7. The intelligent power data question-answering method based on efficient fine tuning and tool calling according to claim 1, wherein the outputting the answer corresponding to the user query natural language question according to the search result comprises: Carrying out structural analysis on the natural language problem of the user query, and extracting time type, electricity type, start-stop date, industry code and region code parameters to generate a unique code as a cache key, wherein the unique code is judged to be the same query only when the code contents are completely consistent; Searching a cache by using a unique code when a query request sent by a user is received, and inputting the cached historical query data into a general large language model to obtain a query result if the query request is hit; And inputting the standardized context into a general large language model, pushing the standardized context to a client in an incremental text form according to sentence, paragraph or token granularity fragments by an SSE (simple sequence analysis) streaming output mode until a ending mark is sent, and outputting the final answered incremental content.
8. An intelligent power data question-answering device based on efficient fine tuning and tool calling, which is used for realizing the intelligent power data question-answering method based on efficient fine tuning and tool calling as claimed in any one of claims 1-7, and is characterized in that the device comprises: the first construction unit is used for inquiring natural language questions according to the historical high-frequency power business data and constructing question templates; The generating unit is used for acquiring data values for filling the problem templates and the SQL code templates, setting the data values as candidate random selection problem templates, randomly selecting candidate filling problem templates and corresponding SQL code templates, and generating fine-tuning corpus of the pre-trained Text-to-SQL model; the fine tuning unit is used for carrying out fine tuning on the pre-trained Text-to-SQL model by adopting LoRA algorithm based on the fine tuning corpus to obtain a fine-tuned Text-to-SQL big model, wherein the fine-tuned Text-to-SQL big model is packaged as an SQL tool; The second construction unit is used for constructing a tool calling mechanism, wherein the tool calling mechanism comprises an SQL generating tool and an RAG compensating tool for packaging the fine-tuned Text-to-SQL big model; The system comprises a first output unit, a first input unit, a first output unit and a second output unit, wherein the first output unit is used for acquiring a natural language problem queried by a user and inputting a general large language model; The second output unit is used for calling an SQL generating tool for encapsulating the fine-tuned Text-to-SQL big model based on the intermediate result returned by the tool, generating a target SQL sentence and executing the target SQL sentence, outputting a structured query result, generating an answer corresponding to the user query natural language question based on the structured query result if the structured query result is judged to be effective, calling an RAG compensating tool to carry out knowledge supplement if the structured query result is judged to be abnormal, obtaining a search result, and outputting the answer corresponding to the user query natural language question according to the search result.

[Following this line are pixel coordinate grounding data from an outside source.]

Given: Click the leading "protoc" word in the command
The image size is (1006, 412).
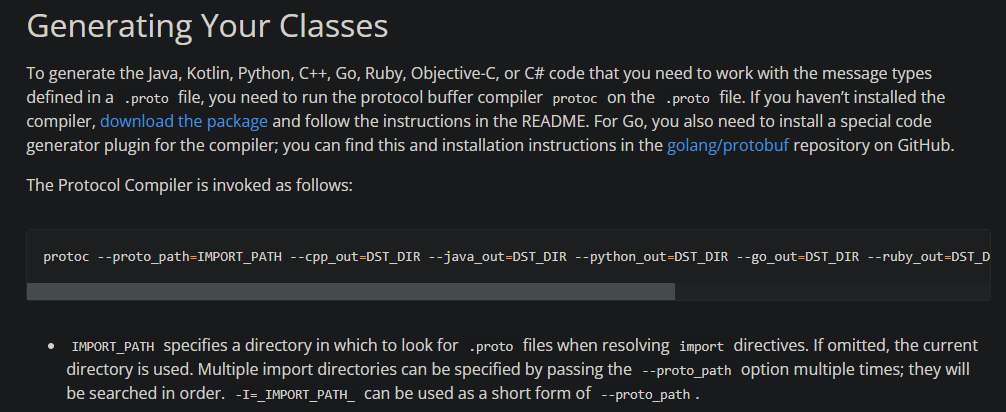Looking at the screenshot, I should pyautogui.click(x=66, y=257).
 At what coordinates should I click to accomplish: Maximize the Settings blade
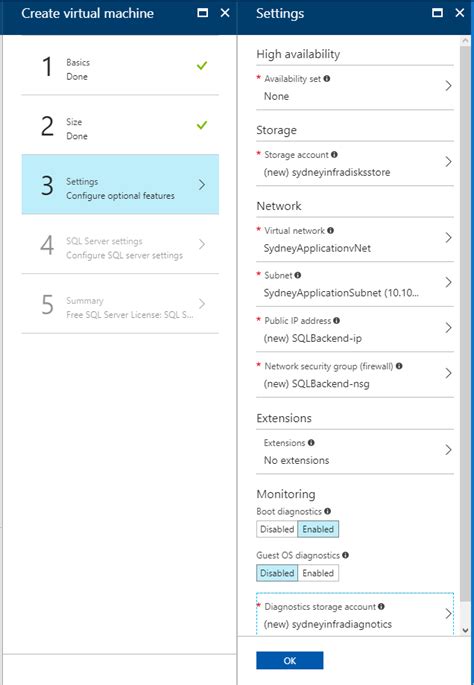437,13
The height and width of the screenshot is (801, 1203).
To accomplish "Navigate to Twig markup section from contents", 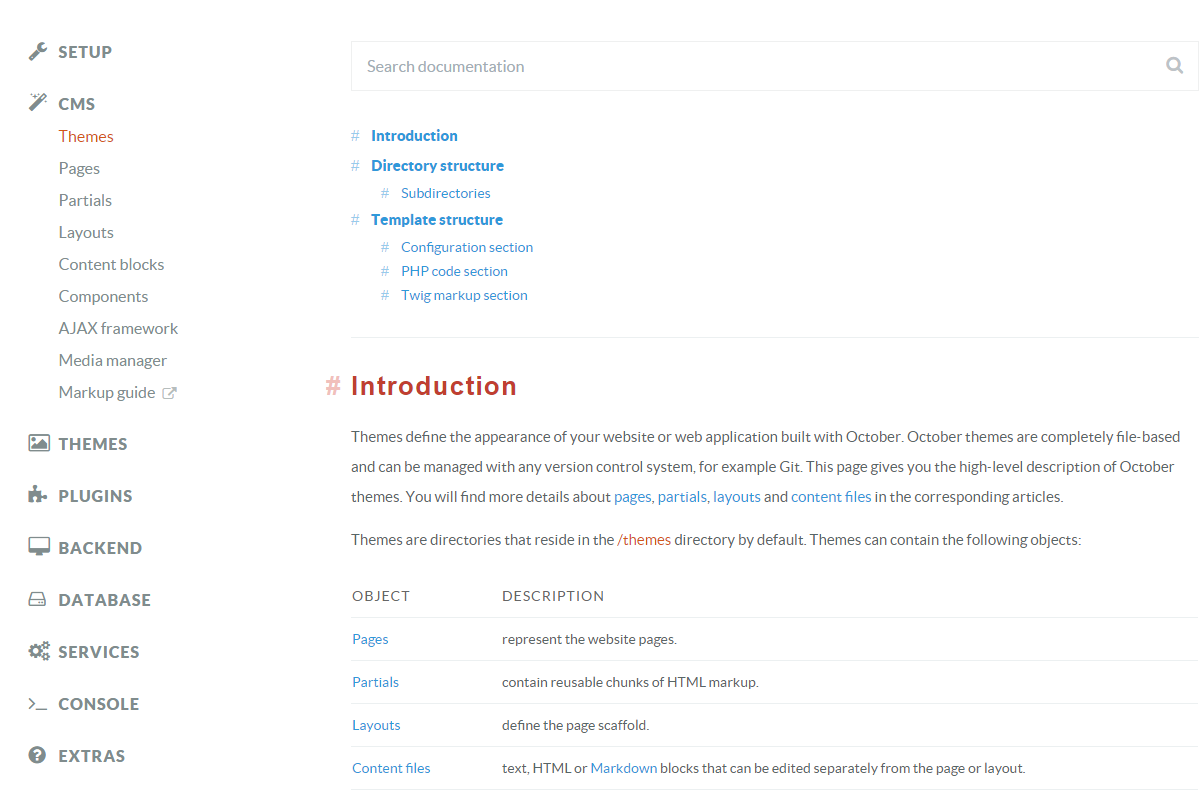I will 464,294.
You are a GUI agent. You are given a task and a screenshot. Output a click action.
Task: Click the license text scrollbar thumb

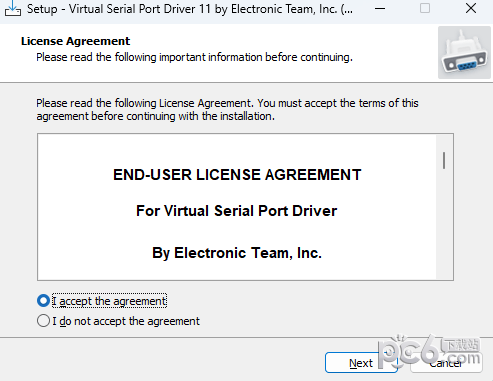tap(444, 160)
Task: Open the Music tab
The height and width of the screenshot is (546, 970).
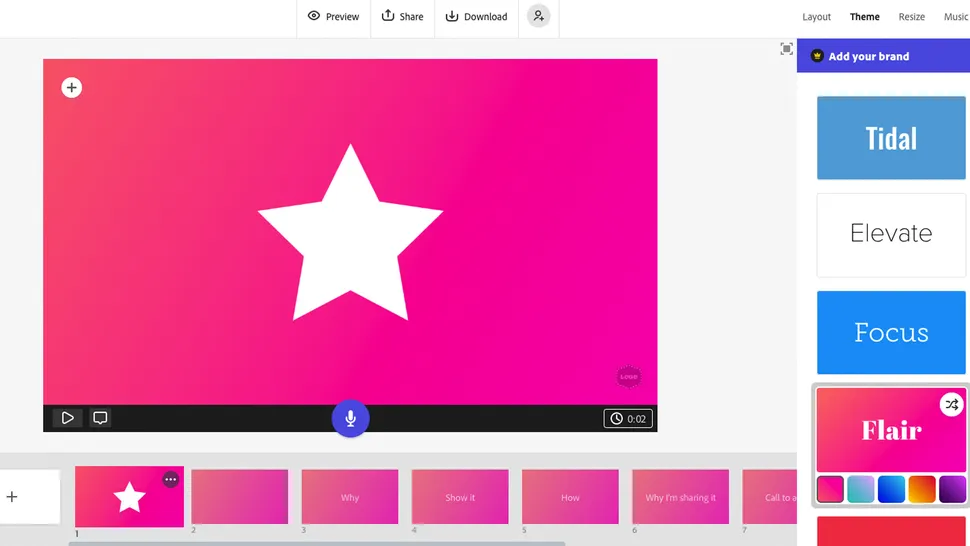Action: click(x=956, y=17)
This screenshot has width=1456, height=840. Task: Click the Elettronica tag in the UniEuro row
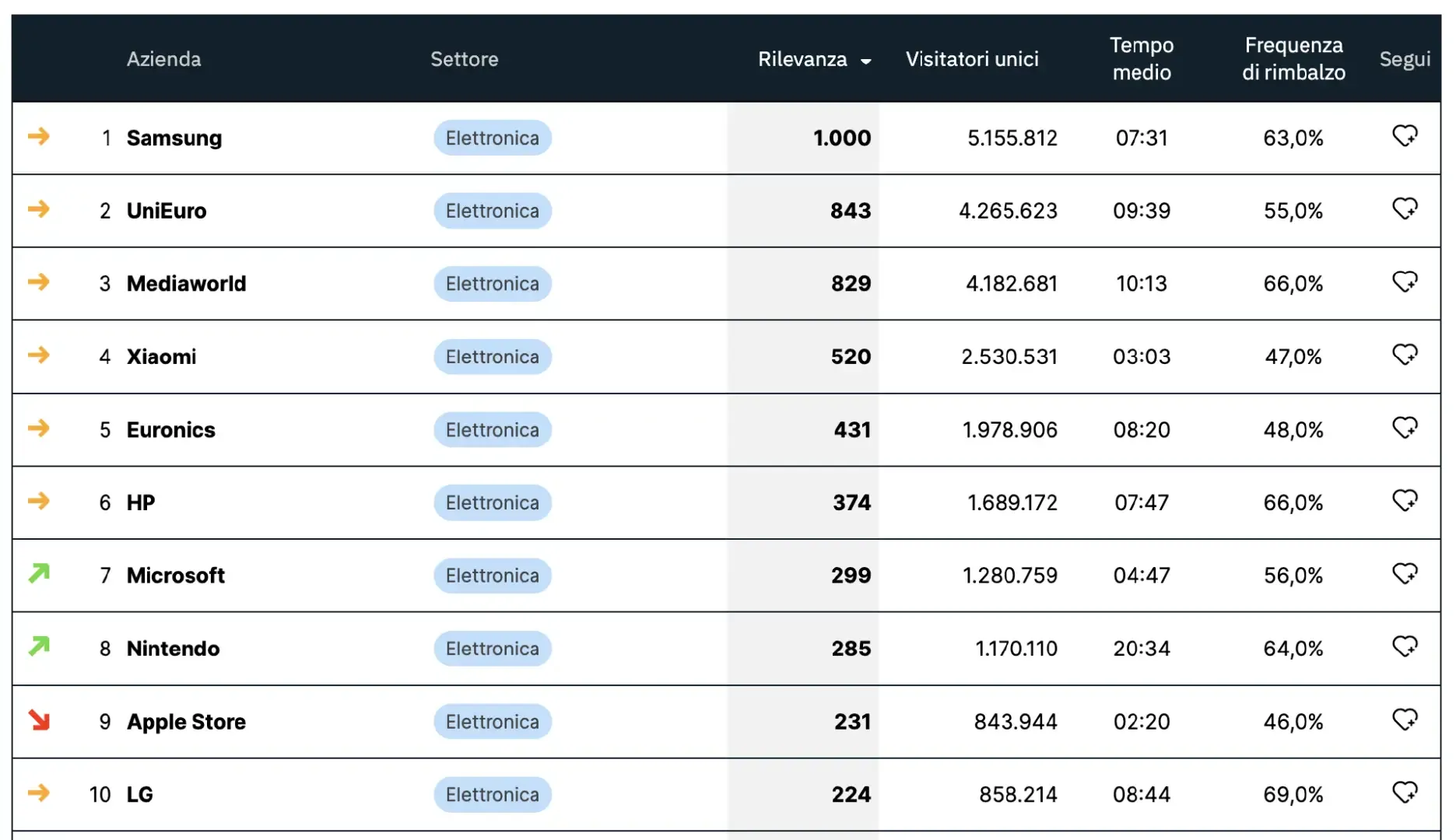click(x=493, y=211)
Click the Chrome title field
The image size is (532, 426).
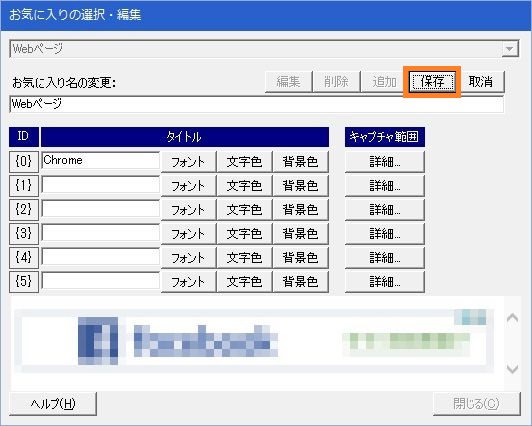[100, 160]
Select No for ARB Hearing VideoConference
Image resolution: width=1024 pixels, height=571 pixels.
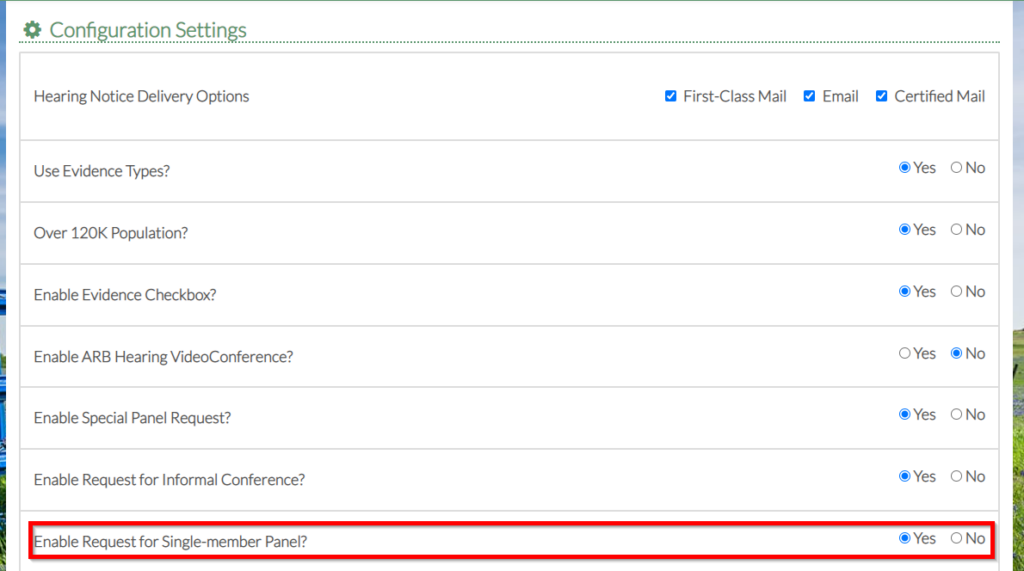click(x=956, y=354)
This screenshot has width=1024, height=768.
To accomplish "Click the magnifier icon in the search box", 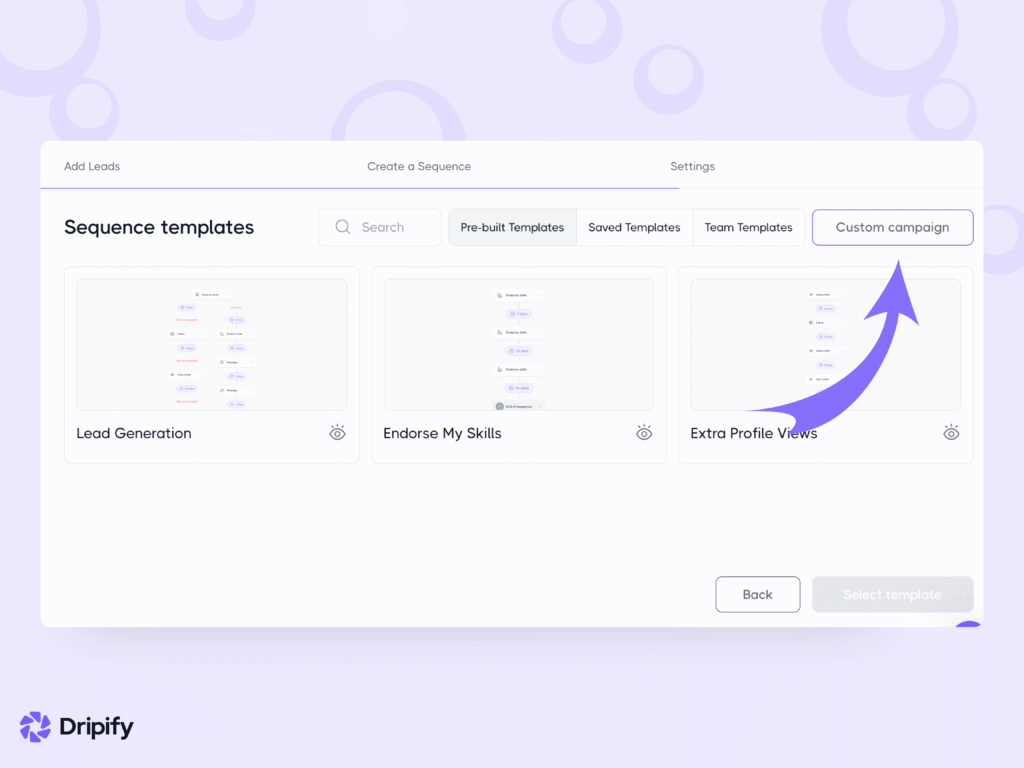I will (343, 227).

9. The utility model provides a power data intelligence questioning and answering equipment based on high-efficient fine setting and instrument call which characterized in that, power data intelligence questioning and answering equipment based on high-efficient fine setting and instrument call includes: A processor; A memory having stored thereon computer readable instructions which, when executed by the processor, implement the method of any of claims 1 to 7.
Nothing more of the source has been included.